Background & Motivation

Large Vision Language Models (LVLMs) exhibit excellent performance in multimodal tasks but often rely excessively on language priors (LP)—textual statistical patterns memorized during pre-training—while ignoring actual visual evidence. For example, when an image shows a green banana, the model might still answer "yellow."

Existing LP analysis methods primarily depend on input-output probing, which has two main limitations: (1) they ignore the rich information within the model's internal hidden representations; (2) they cannot reveal at which layer LP begins to interfere with visual integration. This paper proposes analyzing LP from the perspective of internal representation dynamics, using a contrastive chain-of-embedding to locate the critical layers where visual information begins to truly influence reasoning.

Method

Overall Architecture

This paper aims to clarify at which layer and to what extent an LVLM utilizes visual information, thereby quantifying its reliance on language priors. The core approach involves a single technique: feeding the same textual question to the model twice—once with the image and once with the image removed—and then comparing the differences in the hidden representation trajectories (chain-of-embedding) layer by layer. Given the input \((x_v, x_t)\), the trajectory with the image is denoted as \(Z_{\text{vis}}^l = f_l(X_v, X_t)\) and the "blind" trajectory as \(Z_{\text{blind}}^l = f_l(\varnothing, X_t)\). The distance \(\mathbf{D}_l\) between the two at the final token embedding of layer \(l\) characterizes the magnitude of the perturbation caused by visual information at that layer. Based on this, a lightweight proxy first partitions samples into a visual-dependent group \(\mathcal{D}_{VT}\) and a visual-independent group \(\mathcal{D}_T\). The "Visual Integration Point" is located by observing where the layer-wise distances of the two groups begin to diverge. Finally, the distances following this layer are aggregated into a scalar to quantify the strength of the language prior; this scalar can also serve as a training regularization term to mitigate the language prior.

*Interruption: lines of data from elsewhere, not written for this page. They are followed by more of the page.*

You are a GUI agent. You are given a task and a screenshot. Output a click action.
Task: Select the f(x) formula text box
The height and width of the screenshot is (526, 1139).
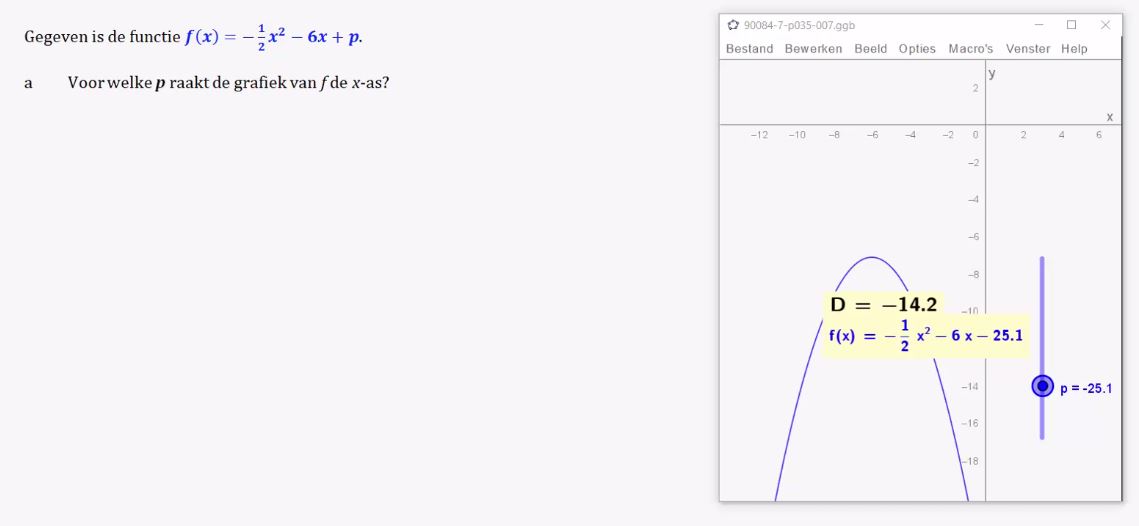(x=925, y=336)
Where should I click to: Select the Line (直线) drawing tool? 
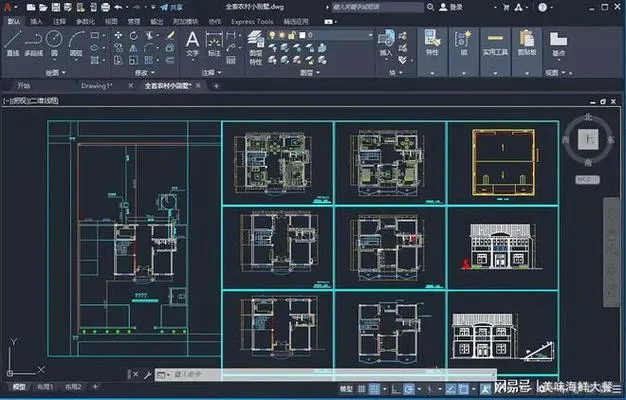click(x=13, y=40)
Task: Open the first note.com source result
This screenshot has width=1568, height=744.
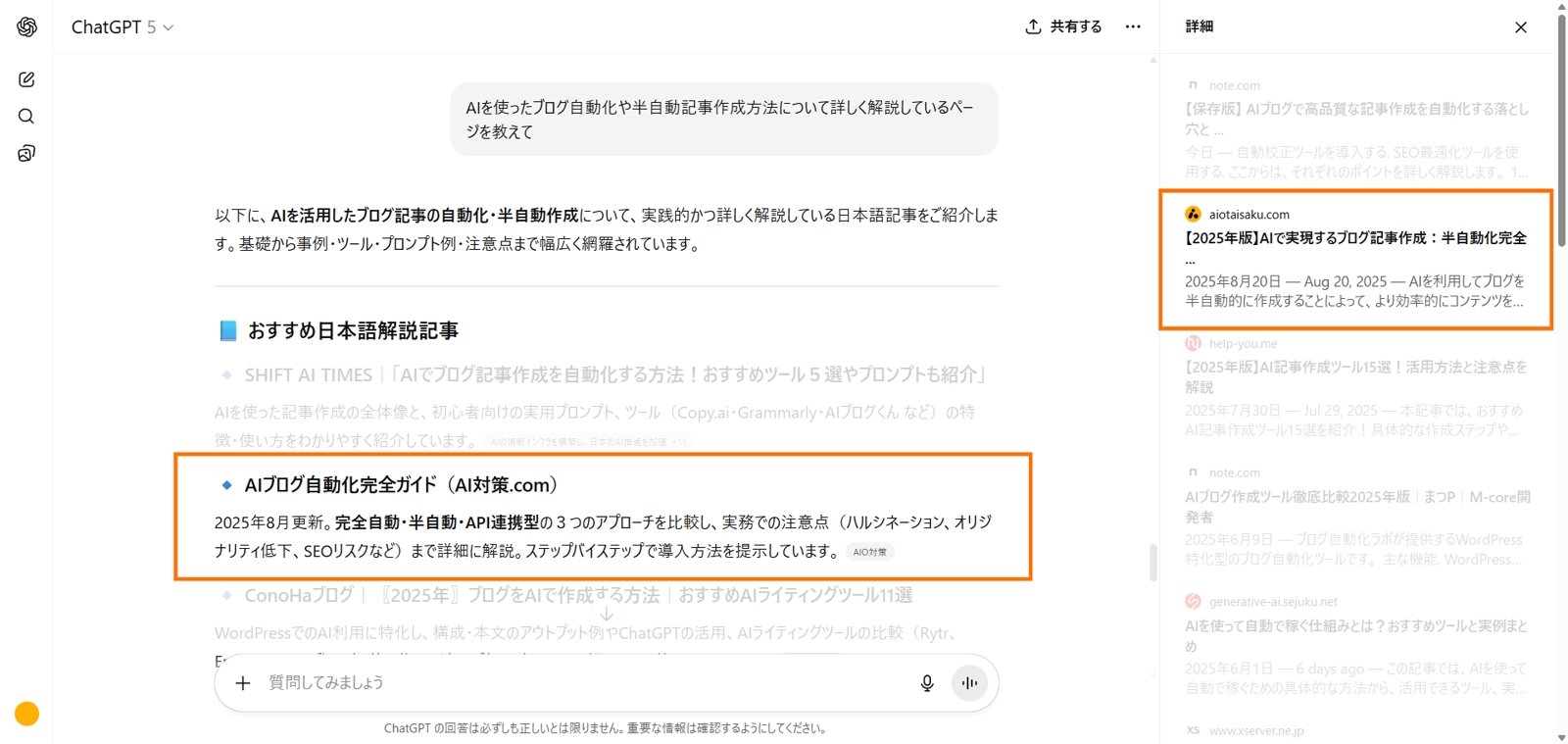Action: (x=1354, y=119)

%%{init: {'flowchart': {'rankSpacing': 24, 'nodeSpacing': 28, 'padding': 6, 'wrappingWidth': 400}}}%%
flowchart TD
    A["Input: Text Question + Image"] --> B["Contrastive Dual-path Forward<br/>Chain-of-embedding (With/Without Image)<br/>+ Layer-wise Representation Distance D_l"]
    B --> C["Prediction Consistency Data Partitioning Proxy<br/>Prediction changes after removal -> Visual-Dependent Group<br/>No change -> Visual-Independent Group"]
    C --> D["Visual Integration Point (VIP)<br/>Locating Layer l* for Distance Divergence"]
    D --> E["Total Visual Integration (TVI)<br/>Aggr. layer-wise distance post-VIP"]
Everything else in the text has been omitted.